Kevin Blackston
PO Box 217
Floresville TX 78114-0217
United States of America

American Peace Award Cover

Solo usages of the 14¢ American Indian stamp are almost always philatelic in nature. This cover postmarked on February 14, 1925, is highly unusual in that it appears to be a legitimate commercial use of the stamp by itself, not a stamp collector’s creation.

Front of cover bearing 14-cent American Indian stamp
14¢ American Indian cover mailed from New York, New York
Reverse of cover
14¢ American Indian cover mailed from New York, New York (reverse)

The cover was mailed from the American Peace Award of New York, New York, to Carlyle Barnett of Tenafly, New Jersey.

Edward Bok, publisher of The Ladies’ Home Journal, created the American Peace Award in 1923, offering a $100,000 prize for the best proposal regarding how the United States could promote world peace and enlisting dignitaries such as future first lady Eleanor Roosevelt and former and future Secretary of War Henry L. Stimson to manage the program.1 By the time the envelope illustrated here was mailed in early 1925, the organization had refocused its efforts on promoting United States participation in the World Court.

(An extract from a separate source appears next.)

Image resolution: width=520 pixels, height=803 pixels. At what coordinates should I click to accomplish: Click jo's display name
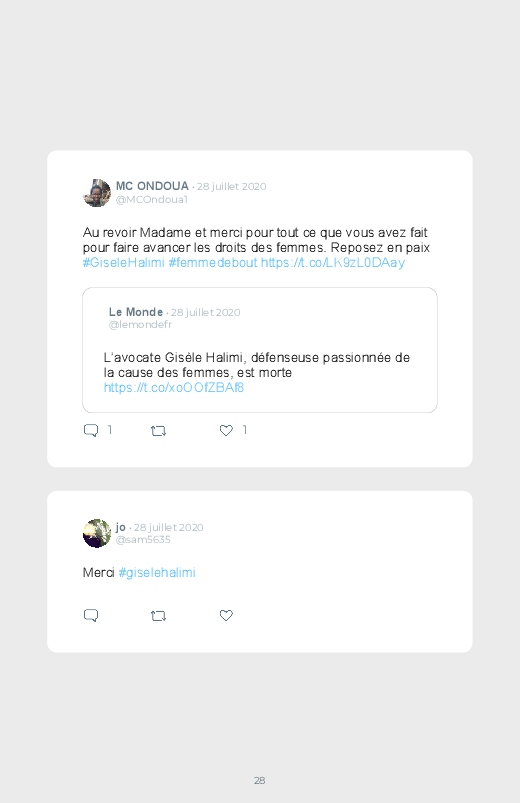click(x=120, y=527)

Although it is possible that the 14¢ stamp overpaid postage on this piece, the simplest explanation in the absence of any special delivery or other auxiliary markings is that this was a seven-ounce letter mailed at the first-class rate of 2¢ per ounce.2 The circle of ink around the duplex cancel suggests the envelope contained something that gave way to the pressure of the handstamp, allowing the rim of the cancellation device to make contact with the envelope.



  1. DeBenedetti, Charles. The $100,000 American Peace Award of 1924. Penn State University. Accessed 5 June 2017.
  2. Beecher, Henry W., and Anthony S. Wawrukiewicz. U.S. Domestic Postal Rates, 1872–2011. 3rd ed. Bellefonte, Pennsylvania: American Philatelic Society, 2011.